What the task requires -> From the line that contains "Task: Click the second" down to the last line of the entries, please return everything exactly, except the pictures.

====

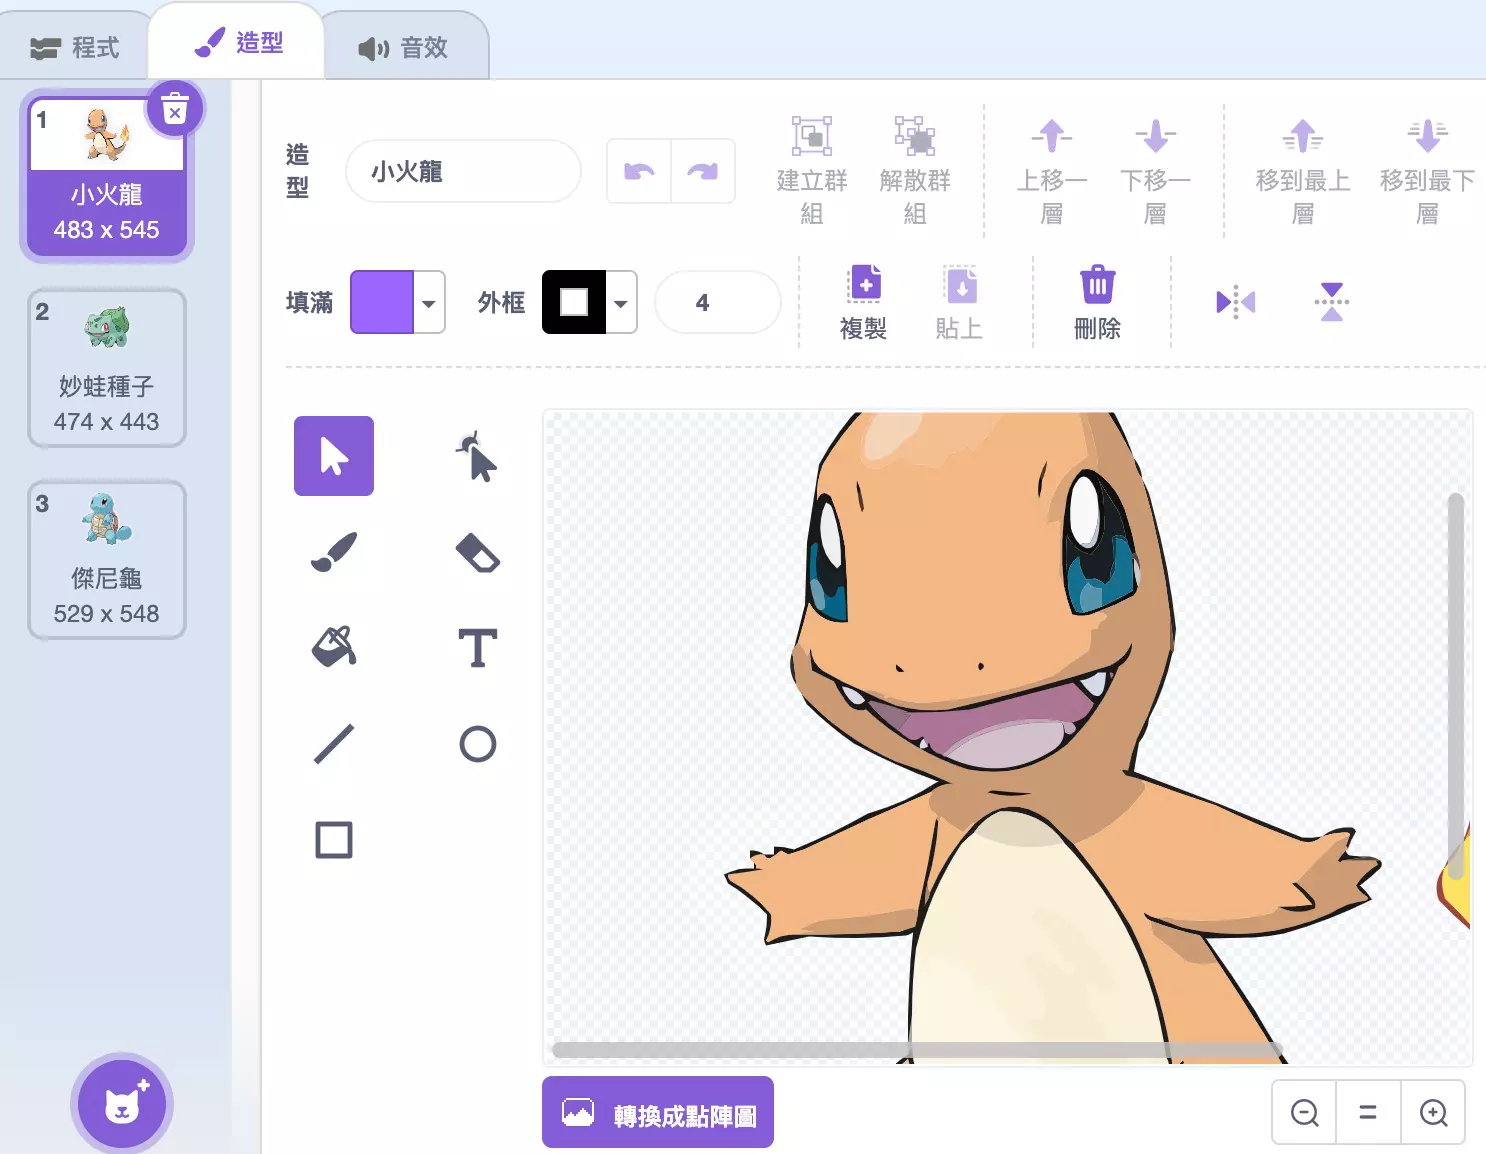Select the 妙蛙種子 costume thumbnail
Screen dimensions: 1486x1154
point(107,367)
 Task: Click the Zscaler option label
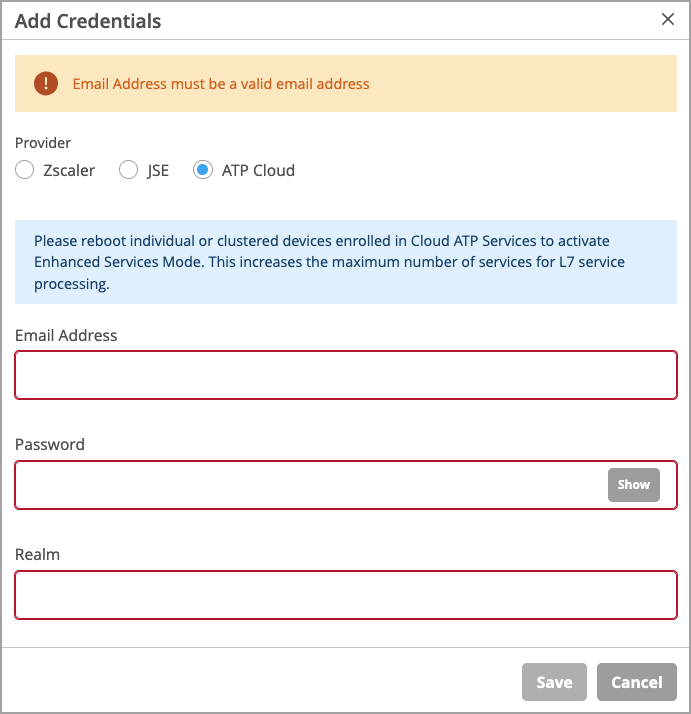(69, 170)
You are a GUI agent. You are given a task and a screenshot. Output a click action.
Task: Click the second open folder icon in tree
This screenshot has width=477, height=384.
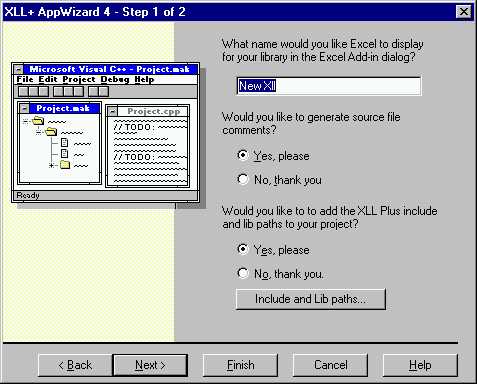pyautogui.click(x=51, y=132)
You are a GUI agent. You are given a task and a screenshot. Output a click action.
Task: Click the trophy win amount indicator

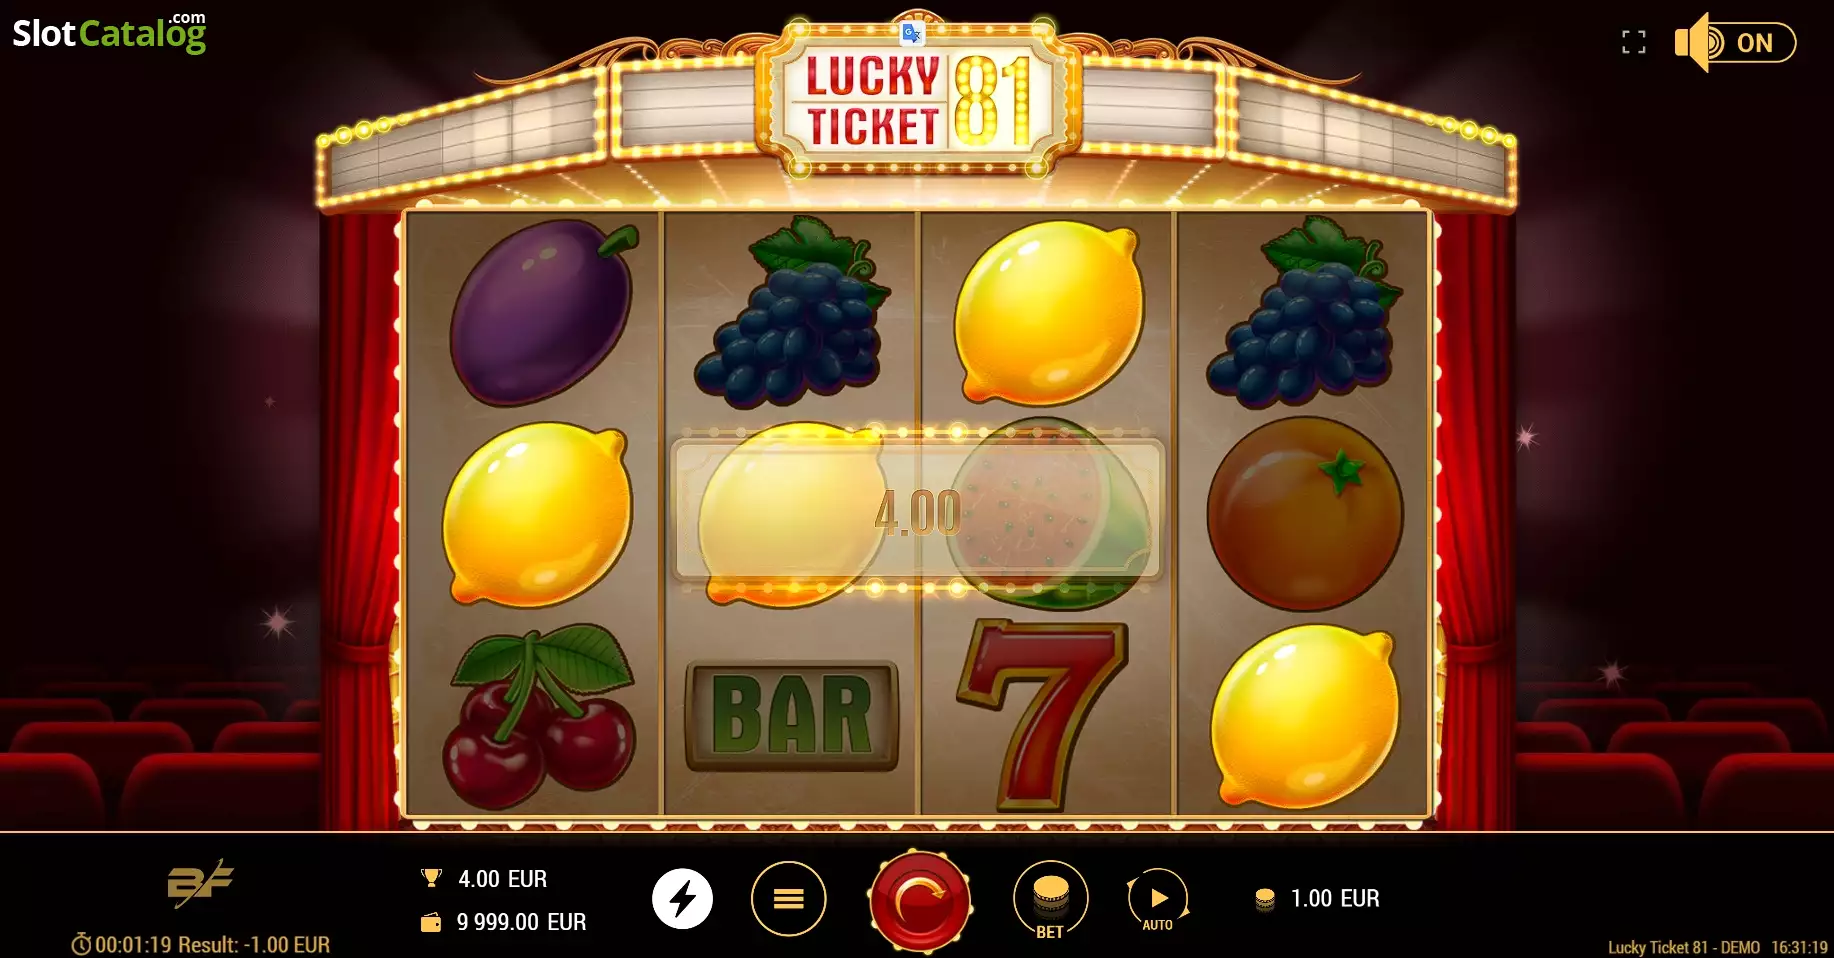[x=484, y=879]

====

Answer space ->
Task: Click the second open folder icon in tree
This screenshot has width=477, height=384.
pyautogui.click(x=51, y=132)
You are a GUI agent. You are given a task and a screenshot. Output a click action.
Task: Click the trophy win amount indicator

[x=484, y=879]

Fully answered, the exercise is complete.